Fosun International: Enhanced profitability focuses on core competitive advantages, which may boost both volume and price.

As the 2023 earnings season draws to a close, Fosun International (00656.HK)'s full-year performance has garnered sustained market attention. Major financial institutions such as UBS, Citigroup, Kaiyuan Securities, Huaxi Securities, Founder Securities, and Industrial Securities have released research reports affirming Fosun International's 2023 results, expressing optimism about its future growth under continued strategic execution and maintaining "Buy" or "Recommend" ratings.
What Does a Company Universally Endorsed by Major Brokerages Look Like?
First and foremost, it's undoubtedly about performance.
Fosun International's latest 2023 full-year results show steady progress in both operational and financial metrics. The company achieved total revenue of RMB 198.2 billion, up 8.6% year-on-year, while net profit attributable to shareholders surged to RMB 1.38 billion.
Second is robust cash flow and dividend performance, with further optimization of capital and asset structures and resilient liquidity.

> Records provided
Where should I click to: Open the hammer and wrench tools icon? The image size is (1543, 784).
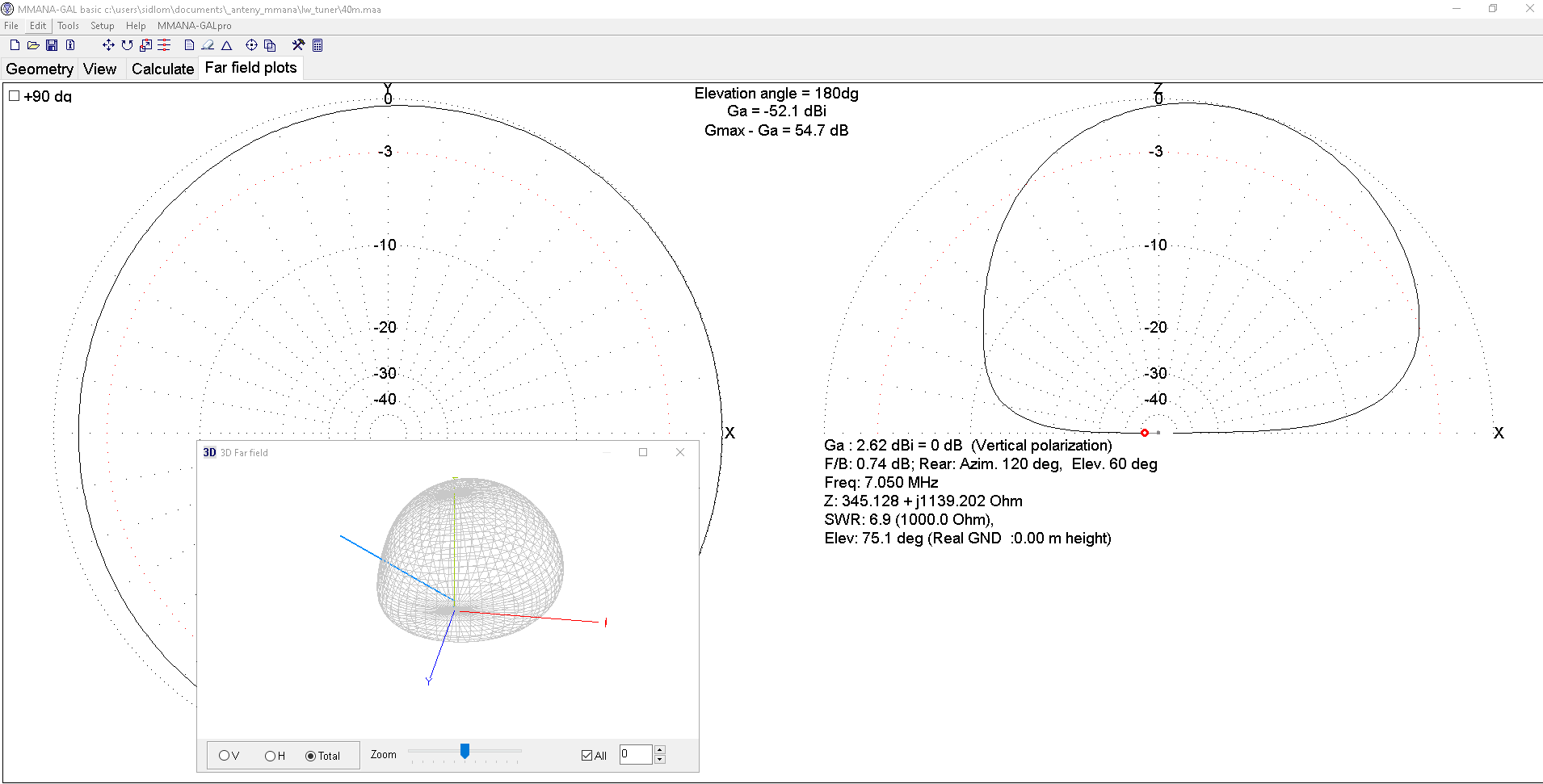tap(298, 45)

...

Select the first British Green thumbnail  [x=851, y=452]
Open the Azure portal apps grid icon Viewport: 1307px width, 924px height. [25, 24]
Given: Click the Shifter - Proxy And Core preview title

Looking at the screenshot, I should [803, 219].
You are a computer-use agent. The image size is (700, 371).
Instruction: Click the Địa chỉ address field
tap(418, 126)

==

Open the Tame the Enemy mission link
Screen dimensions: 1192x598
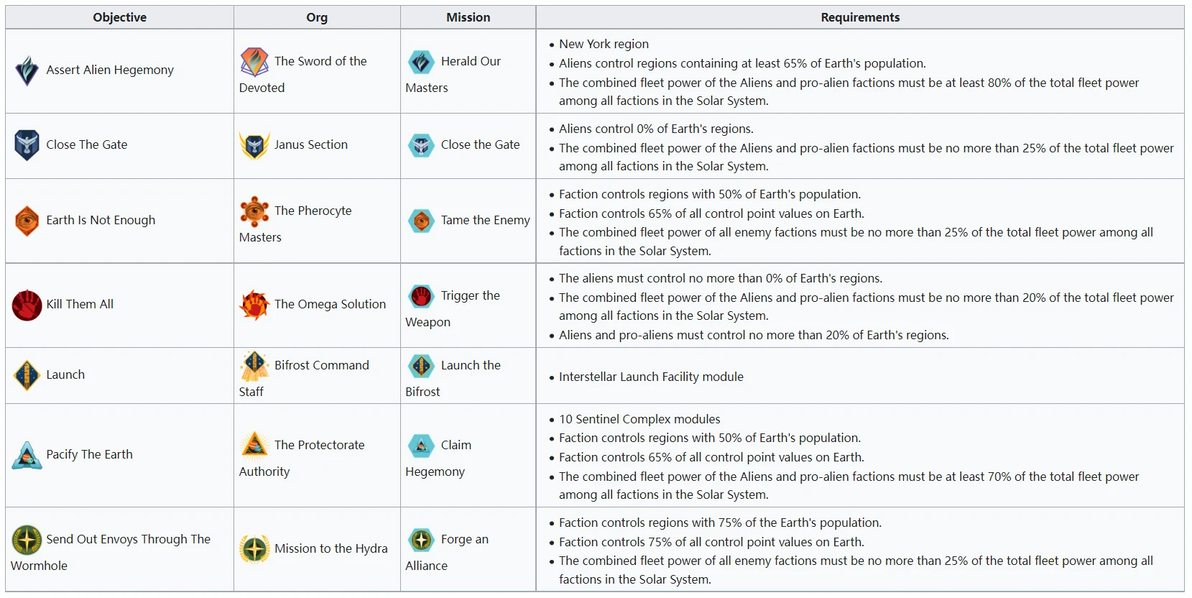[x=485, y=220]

> Tasks
a) Rewrite the Fosun International article from "As the 2023" up to and including "RMB 1.38 billion.", putting "Morgan Stanley" in place of "Citigroup".
b) Please copy out the lines of the listing from the line with "Select the first" up to and including the line with "tap(418, 126)", keeping each one unchanged.

> Final answers
a)
As the 2023 earnings season draws to a close, Fosun International (00656.HK)'s full-year performance has garnered sustained market attention. Major financial institutions such as UBS, Morgan Stanley, Kaiyuan Securities, Huaxi Securities, Founder Securities, and Industrial Securities have released research reports affirming Fosun International's 2023 results, expressing optimism about its future growth under continued strategic execution and maintaining "Buy" or "Recommend" ratings.
What Does a Company Universally Endorsed by Major Brokerages Look Like?
First and foremost, it's undoubtedly about performance.
Fosun International's latest 2023 full-year results show steady progress in both operational and financial metrics. The company achieved total revenue of RMB 198.2 billion, up 8.6% year-on-year, while net profit attributable to shareholders surged to RMB 1.38 billion.

b)
Select the first British Green thumbnail  [x=851, y=452]
Open the Azure portal apps grid icon Viewport: 1307px width, 924px height. [25, 24]
Given: Click the Shifter - Proxy And Core preview title

Looking at the screenshot, I should [803, 219].
You are a computer-use agent. The image size is (700, 371).
Instruction: Click the Địa chỉ address field
tap(418, 126)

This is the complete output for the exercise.